Saha içi unsurlar, sporcunun söylem ve davranışları, spor faaliyetini yöneten hakemin kararları, rakip taraftar grupları, antrenörlerin söylem ve davranışları olarak; saha dışı unsurlar ise sosyal medya, spor medyası, semt kültürü, spor yorumcularının ve kulüp yöneticilerin söylemleri olarak sıralanabilir.

Irkçılık günümüz dünyasında da özellikle toplumsal problemlerden biri olarak varlığını sürdürmektedir. Irkçılığın kendini gösterdiği en önemli alanlardan biri de spordur. Dünyanın çeşitli ülkelerinde, çeşitli stadyumlarında ırkçılığı destekleyen grupların ve ırkçılığa maruz kalan sporcuların olduğu bilinmektedir. Öyle ki ırkçı saldırılar ile sadece psikolojik değil aynı zamanda fiziksel şiddet varlığını sürdürmektedir.

Fanatizm ise bağnazlık olarak tanımlanırken, bağnazlık ise bir kimseye veya bir şeye aşırı düşkünlük ve tutkuyla bağlılık, taassup olarak kabul edilmektedir. Belirli bir kişiye, gruba, eğilime, sanat eserine ya da fikre karşı hararetli bir bağlılıkla ilişkili davranış olarak kavramsallaştırılan fanatizm, çoğunlukla, halk arasında olumsuz bir çağrışıma sahiptir.

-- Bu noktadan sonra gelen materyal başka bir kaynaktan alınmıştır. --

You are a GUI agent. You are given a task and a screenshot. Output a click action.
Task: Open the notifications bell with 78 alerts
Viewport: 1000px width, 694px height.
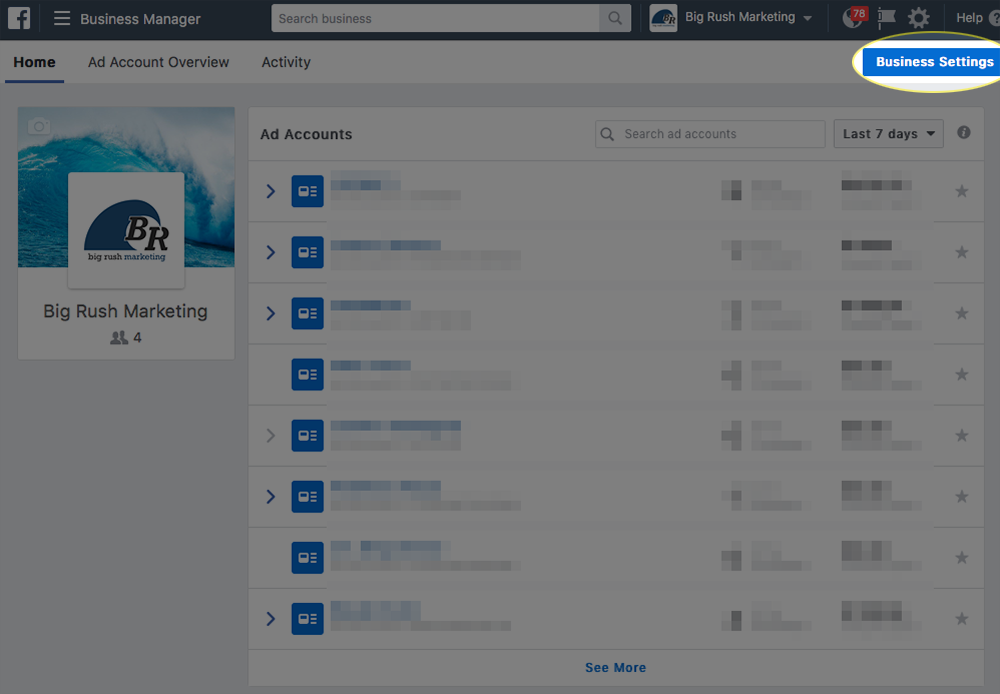pyautogui.click(x=851, y=17)
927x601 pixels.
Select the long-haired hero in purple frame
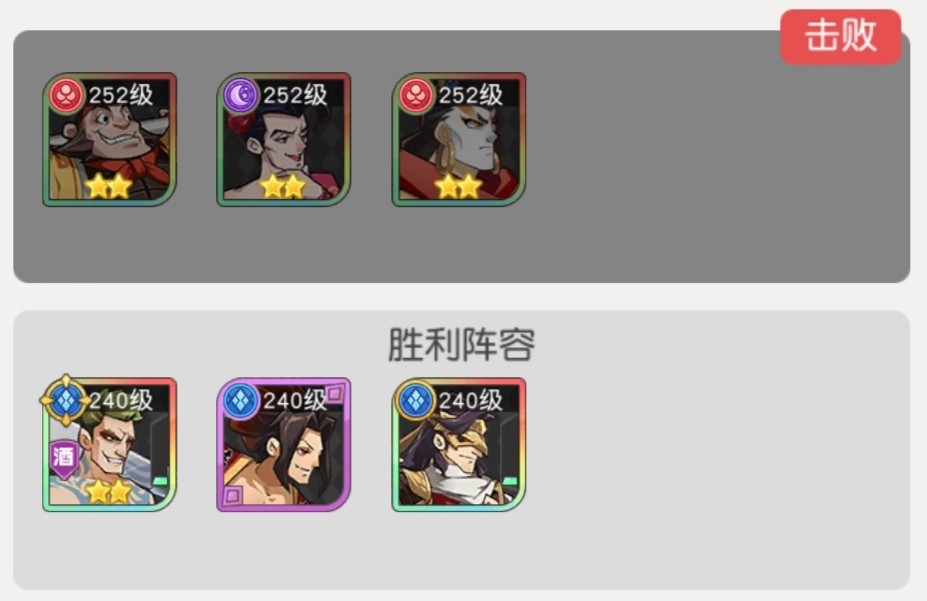coord(284,444)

Türk Dil Kurumuna göre holigan, özellikle futbolda fanatizmi besleyen, aşırı davranışlarda bulunan ve çevreye zarar vermeye eğilimli taraftar olarak tanımlanmaktadır. Futbol stadyumlarının içinde ve dışında yaşanan kalabalık olaylar olarak tanımlanan futbol holiganlığının, sporu olumsuz etkilediği yaygın olarak kabul edilmektedir.

Genel olarak holiganizm, spor seyircilerinin saldırgan davranışlarının birçok spor dalında ve birçok ülkede büyük bir sosyal sorun haline geldiğini gözler önüne seren bir olgu olarak anlaşılmaktadır.